**Text excerpt**
= = =

Four of her children have carried on their mother's tradition of making melon vessels. Sons Darryl and Alvin Baca craft melon bowls and melon jars; son David "Yellow Mountain" Baca is known for his squash design melon bowls and melon seed pots; daughter Leona Baca primarily makes miniature versions of melon bowls.

My family influenced my work. I like it all: gathering the clay, making the pots and polishing.
— Neil Chapman

===Awards===

| Year | Award |
|---|---|
| 1977 | Third Place, black jar, Indian Market, Santa Fe, New Mexico |
| 1979 | Second Place, melon bowl, Indian Market, Santa Fe, New Mexico |
| 1980 | Second, Third Place, Indian Market, Santa Fe, New Mexico |
| 1981 | Second Place, Indian Market, Santa Fe, New Mexico |
| 1986 | Third Place, wedding vase, Indian Market, Santa Fe, New Mexico |
| 1992 | Third Place, black melon bowl, Indian Market, Santa Fe, New Mexico |

===Exhibitions===

| Year | Venue |
|---|---|
| 1977-99 | Indian Market, Santa Fe, New Mexico |
| 1979 | Old Santa Fe Trading Company, Elgin, Illinois |
| 1984 | The Graphic Image, Millburn, New Jersey (gallery show with Maria Martinez and Popovi Da, Blue Corn, Stella Chavarria, and others) |
| 1985 | Sid Deusch Gallery, New York, New York (gallery show with Margaret Tafoya) |

Additional exhibitions: Heard Museum, Phoenix, Arizona; National Museum of the American Indian, Washington, D.C.; Wheelwright Museum of the American Indian, Santa Fe, New Mexico.

= = =

[Collected data entries]
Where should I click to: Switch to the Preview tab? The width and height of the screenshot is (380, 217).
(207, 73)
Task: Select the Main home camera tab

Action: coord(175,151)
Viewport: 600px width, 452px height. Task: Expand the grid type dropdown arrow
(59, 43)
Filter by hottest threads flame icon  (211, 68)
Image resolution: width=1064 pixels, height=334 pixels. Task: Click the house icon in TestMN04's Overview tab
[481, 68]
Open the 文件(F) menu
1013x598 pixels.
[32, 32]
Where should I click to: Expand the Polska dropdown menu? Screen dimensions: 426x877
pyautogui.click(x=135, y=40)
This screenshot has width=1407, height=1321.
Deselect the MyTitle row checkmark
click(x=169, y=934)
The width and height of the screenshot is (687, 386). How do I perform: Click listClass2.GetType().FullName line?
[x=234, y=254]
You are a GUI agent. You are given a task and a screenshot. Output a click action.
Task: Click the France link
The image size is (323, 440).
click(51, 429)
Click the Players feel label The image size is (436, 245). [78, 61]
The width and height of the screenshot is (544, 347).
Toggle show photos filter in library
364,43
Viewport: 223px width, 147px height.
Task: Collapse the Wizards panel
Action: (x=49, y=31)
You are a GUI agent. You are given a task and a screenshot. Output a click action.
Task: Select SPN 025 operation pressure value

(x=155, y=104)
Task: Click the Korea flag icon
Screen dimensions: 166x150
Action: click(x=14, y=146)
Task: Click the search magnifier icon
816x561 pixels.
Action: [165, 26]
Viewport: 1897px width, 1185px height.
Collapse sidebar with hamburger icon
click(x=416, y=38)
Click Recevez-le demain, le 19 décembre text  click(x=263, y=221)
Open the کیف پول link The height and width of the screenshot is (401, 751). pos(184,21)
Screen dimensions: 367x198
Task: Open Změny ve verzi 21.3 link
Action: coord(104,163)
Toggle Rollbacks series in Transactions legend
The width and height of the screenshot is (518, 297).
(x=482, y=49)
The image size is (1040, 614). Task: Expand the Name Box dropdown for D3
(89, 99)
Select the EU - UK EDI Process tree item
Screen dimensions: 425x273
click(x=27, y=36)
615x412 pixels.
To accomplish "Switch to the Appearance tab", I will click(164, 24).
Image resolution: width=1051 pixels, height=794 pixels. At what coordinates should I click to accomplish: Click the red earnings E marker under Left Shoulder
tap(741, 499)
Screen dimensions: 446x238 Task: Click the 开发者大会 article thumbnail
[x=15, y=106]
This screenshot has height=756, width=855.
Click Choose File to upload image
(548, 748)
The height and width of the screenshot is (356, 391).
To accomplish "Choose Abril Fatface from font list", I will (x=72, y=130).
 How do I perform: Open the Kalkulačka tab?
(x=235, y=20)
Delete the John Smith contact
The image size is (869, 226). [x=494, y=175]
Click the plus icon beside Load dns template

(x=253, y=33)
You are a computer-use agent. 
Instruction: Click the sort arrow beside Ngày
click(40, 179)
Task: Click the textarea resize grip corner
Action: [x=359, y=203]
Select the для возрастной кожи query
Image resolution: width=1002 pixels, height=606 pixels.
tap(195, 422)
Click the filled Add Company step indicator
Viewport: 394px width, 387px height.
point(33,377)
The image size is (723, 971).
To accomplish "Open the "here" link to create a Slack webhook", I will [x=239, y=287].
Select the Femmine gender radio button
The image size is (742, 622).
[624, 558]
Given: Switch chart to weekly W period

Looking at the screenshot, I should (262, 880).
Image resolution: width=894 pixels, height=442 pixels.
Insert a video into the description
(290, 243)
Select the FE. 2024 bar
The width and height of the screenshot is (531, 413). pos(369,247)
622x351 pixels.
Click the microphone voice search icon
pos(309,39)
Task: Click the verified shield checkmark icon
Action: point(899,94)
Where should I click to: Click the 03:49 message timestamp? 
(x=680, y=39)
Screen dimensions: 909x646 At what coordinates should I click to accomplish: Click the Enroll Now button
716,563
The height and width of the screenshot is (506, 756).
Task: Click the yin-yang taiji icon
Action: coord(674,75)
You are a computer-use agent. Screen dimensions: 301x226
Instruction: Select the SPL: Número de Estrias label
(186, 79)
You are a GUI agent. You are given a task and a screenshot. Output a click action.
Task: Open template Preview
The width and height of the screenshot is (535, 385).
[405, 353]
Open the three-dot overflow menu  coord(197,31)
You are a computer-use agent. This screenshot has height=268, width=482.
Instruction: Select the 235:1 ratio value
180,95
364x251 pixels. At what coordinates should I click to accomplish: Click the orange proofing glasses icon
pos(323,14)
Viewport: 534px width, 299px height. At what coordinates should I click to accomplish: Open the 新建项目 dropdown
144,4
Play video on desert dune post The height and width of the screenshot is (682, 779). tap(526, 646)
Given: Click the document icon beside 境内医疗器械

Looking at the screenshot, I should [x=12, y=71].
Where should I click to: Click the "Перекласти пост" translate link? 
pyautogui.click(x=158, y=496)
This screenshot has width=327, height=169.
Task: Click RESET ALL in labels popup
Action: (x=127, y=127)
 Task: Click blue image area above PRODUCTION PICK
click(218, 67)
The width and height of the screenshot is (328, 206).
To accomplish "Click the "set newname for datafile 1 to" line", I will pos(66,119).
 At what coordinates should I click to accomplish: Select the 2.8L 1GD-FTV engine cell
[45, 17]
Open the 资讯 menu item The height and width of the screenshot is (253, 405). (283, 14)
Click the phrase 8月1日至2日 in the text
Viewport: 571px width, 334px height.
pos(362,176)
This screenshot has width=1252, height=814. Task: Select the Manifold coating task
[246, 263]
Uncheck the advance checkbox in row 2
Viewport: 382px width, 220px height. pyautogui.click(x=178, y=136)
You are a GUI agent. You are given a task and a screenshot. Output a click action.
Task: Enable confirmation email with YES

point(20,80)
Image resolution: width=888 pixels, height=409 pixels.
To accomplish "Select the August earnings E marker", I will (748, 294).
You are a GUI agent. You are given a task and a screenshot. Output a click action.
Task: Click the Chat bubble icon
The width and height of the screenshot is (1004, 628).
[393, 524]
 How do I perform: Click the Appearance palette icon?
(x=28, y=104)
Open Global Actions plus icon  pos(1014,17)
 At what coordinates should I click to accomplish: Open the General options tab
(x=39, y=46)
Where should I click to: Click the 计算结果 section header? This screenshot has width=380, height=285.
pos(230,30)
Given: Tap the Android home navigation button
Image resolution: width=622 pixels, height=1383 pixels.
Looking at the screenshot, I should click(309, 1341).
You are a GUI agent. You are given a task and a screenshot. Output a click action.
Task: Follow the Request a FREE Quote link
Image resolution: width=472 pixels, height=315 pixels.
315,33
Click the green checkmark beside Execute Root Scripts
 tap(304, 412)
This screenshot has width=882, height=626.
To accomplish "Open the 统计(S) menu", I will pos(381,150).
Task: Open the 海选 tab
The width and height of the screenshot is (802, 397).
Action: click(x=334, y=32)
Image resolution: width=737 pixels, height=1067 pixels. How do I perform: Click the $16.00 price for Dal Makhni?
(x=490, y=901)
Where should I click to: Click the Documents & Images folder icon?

= = =

**Exercise**
Answer from the pottery excerpt:
(a) Which child primarily makes miniature versions of melon bowls?
(b) What piece earned Third Place at Indian Market in 1986?
(c) Which gallery held the 1985 show with Margaret Tafoya?
You won't need the collected data entries.

**Answer to this task**
(a) Leona Baca
(b) A wedding vase
(c) Sid Deusch Gallery, New York, New York